Esto duró hasta que el deterioro de su visión fue tal que necesitó bifocales también en el otro par de ojos, por lo que volvió su par a “doce ojos”, esta vez más cercano a la realidad.
Llegó un momento en el que la cantidad de correcciones para su vista se le hizo insoportable y decidió hacerse cirugía láser. Había esperado hasta ese momento porque la obra social sólo le cubría dos de sus ojos, y había tenido que ahorrar dinero para poder hacerse la operación de una sola vez. Pero valió la pena porque cuando volvió a la escuela sus compañeros, decepcionados, tuvieron que volver a decirle “cuatro ojos”.

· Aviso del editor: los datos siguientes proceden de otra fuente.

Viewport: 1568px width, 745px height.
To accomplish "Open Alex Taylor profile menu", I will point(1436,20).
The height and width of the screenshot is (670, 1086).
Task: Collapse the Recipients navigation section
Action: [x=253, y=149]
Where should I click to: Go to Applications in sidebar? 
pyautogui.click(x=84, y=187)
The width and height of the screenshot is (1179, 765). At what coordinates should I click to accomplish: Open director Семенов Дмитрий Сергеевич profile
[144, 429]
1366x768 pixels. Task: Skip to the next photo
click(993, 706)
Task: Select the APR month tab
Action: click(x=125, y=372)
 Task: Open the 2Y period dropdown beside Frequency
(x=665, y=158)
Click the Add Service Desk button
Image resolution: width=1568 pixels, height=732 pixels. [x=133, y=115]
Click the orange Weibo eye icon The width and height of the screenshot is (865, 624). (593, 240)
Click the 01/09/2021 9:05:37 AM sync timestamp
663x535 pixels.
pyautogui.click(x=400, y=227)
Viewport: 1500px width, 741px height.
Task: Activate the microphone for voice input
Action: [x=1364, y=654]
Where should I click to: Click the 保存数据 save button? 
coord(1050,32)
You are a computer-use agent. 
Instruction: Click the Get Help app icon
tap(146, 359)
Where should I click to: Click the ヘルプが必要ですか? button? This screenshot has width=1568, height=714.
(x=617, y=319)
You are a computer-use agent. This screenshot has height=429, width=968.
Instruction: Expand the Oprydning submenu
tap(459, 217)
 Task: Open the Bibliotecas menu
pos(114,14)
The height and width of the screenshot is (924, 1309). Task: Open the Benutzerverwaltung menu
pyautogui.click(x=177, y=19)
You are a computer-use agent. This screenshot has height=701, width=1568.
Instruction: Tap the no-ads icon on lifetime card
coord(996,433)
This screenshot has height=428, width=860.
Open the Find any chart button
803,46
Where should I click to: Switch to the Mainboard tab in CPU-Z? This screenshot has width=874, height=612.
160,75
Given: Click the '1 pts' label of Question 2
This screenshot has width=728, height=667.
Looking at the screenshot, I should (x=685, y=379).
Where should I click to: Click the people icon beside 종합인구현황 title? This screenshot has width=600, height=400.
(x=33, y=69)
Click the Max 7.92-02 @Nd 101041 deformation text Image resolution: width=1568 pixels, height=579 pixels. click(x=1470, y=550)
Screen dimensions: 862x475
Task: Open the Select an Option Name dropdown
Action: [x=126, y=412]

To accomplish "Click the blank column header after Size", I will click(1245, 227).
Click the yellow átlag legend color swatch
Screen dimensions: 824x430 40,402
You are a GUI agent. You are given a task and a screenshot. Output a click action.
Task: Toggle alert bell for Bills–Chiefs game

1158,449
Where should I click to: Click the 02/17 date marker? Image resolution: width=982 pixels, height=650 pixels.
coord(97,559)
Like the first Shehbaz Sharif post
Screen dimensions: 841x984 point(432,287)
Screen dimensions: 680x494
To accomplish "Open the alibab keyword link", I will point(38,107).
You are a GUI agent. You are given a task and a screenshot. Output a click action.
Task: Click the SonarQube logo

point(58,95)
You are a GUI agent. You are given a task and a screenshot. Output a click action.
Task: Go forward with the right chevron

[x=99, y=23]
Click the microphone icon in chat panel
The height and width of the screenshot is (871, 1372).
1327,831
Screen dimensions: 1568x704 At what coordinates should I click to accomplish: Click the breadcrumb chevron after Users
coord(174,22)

Durante el resto de sus años escolares Franco siguió recibiendo el apodo e ignorándolo. Incluso sus compañeros creían adivinar una mueca sonriente cuando se lo decían, pero su visión estereoscópica no les permitía percibir los gestos de Franco con la precisión requerida. Y efectivamente Franco sonreía. Sonreía porque el apodo que le ponían revelaba que sus compañeros nunca se habían dado cuenta de la existencia de los dos pares de ojos que Franco tenía en la nuca.